Exercise goal →
Whatever the records hold, copy it exactly and completely.

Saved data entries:
╔══
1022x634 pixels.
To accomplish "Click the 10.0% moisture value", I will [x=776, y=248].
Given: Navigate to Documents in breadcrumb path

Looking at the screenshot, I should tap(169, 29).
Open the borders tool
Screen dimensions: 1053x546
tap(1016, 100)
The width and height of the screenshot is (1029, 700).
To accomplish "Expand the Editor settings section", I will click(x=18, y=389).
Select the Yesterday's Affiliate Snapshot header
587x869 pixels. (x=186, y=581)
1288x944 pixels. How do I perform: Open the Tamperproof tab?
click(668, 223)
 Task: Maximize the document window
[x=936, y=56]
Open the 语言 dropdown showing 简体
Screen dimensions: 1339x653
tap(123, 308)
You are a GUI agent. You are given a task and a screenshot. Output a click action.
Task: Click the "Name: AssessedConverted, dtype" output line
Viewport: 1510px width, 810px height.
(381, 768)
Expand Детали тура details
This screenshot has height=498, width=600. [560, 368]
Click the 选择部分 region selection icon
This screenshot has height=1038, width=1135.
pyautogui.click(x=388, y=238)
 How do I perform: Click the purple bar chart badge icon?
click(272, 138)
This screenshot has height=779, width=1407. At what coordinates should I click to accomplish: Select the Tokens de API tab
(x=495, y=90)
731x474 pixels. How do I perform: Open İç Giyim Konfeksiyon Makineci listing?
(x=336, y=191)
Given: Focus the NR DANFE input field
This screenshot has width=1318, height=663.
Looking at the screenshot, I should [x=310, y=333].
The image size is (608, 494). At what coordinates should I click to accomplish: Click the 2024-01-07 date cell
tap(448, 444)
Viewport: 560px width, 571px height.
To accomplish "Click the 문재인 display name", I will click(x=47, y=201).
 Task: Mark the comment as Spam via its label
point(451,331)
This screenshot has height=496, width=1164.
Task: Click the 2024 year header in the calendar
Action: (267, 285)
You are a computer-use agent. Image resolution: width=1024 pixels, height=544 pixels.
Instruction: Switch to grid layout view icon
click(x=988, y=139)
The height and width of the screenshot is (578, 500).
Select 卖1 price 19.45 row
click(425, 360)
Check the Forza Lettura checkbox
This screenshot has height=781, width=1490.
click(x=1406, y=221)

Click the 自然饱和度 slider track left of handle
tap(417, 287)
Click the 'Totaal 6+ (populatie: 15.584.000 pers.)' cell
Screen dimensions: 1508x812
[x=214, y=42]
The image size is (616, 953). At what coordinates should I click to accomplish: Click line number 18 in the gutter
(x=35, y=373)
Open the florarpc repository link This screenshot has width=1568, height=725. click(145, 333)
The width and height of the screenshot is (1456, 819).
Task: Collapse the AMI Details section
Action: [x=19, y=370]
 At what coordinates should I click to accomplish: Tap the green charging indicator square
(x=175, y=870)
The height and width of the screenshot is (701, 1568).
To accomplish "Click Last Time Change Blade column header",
╚══
Answer for the task →
1022x634 pixels.
To accomplish "Click the 10.0% moisture value", I will [x=776, y=248].
Given: Navigate to Documents in breadcrumb path

Looking at the screenshot, I should tap(169, 29).
Open the borders tool
Screen dimensions: 1053x546
tap(1016, 100)
The width and height of the screenshot is (1029, 700).
To accomplish "Expand the Editor settings section", I will click(x=18, y=389).
Select the Yesterday's Affiliate Snapshot header
587x869 pixels. (x=186, y=581)
1288x944 pixels. How do I perform: Open the Tamperproof tab?
click(668, 223)
 Task: Maximize the document window
[x=936, y=56]
Open the 语言 dropdown showing 简体
Screen dimensions: 1339x653
tap(123, 308)
You are a GUI agent. You are given a task and a screenshot. Output a click action.
Task: Click the "Name: AssessedConverted, dtype" output line
Viewport: 1510px width, 810px height.
(381, 768)
Expand Детали тура details
This screenshot has height=498, width=600. [560, 368]
Click the 选择部分 region selection icon
This screenshot has height=1038, width=1135.
pyautogui.click(x=388, y=238)
 How do I perform: Click the purple bar chart badge icon?
click(272, 138)
This screenshot has height=779, width=1407. At what coordinates should I click to accomplish: Select the Tokens de API tab
(x=495, y=90)
731x474 pixels. How do I perform: Open İç Giyim Konfeksiyon Makineci listing?
(x=336, y=191)
Given: Focus the NR DANFE input field
This screenshot has width=1318, height=663.
Looking at the screenshot, I should [x=310, y=333].
The image size is (608, 494). At what coordinates should I click to accomplish: Click the 2024-01-07 date cell
tap(448, 444)
Viewport: 560px width, 571px height.
To accomplish "Click the 문재인 display name", I will click(x=47, y=201).
 Task: Mark the comment as Spam via its label
point(451,331)
This screenshot has height=496, width=1164.
Task: Click the 2024 year header in the calendar
Action: (267, 285)
You are a computer-use agent. Image resolution: width=1024 pixels, height=544 pixels.
Instruction: Switch to grid layout view icon
click(x=988, y=139)
The height and width of the screenshot is (578, 500).
Select 卖1 price 19.45 row
click(425, 360)
Check the Forza Lettura checkbox
This screenshot has height=781, width=1490.
click(x=1406, y=221)

Click the 自然饱和度 slider track left of handle
tap(417, 287)
Click the 'Totaal 6+ (populatie: 15.584.000 pers.)' cell
Screen dimensions: 1508x812
[x=214, y=42]
The image size is (616, 953). At what coordinates should I click to accomplish: Click line number 18 in the gutter
(x=35, y=373)
Open the florarpc repository link This screenshot has width=1568, height=725. click(145, 333)
The width and height of the screenshot is (1456, 819).
Task: Collapse the AMI Details section
Action: [x=19, y=370]
 At what coordinates should I click to accomplish: Tap the green charging indicator square
(x=175, y=870)
The height and width of the screenshot is (701, 1568).
To accomplish "Click Last Time Change Blade column header",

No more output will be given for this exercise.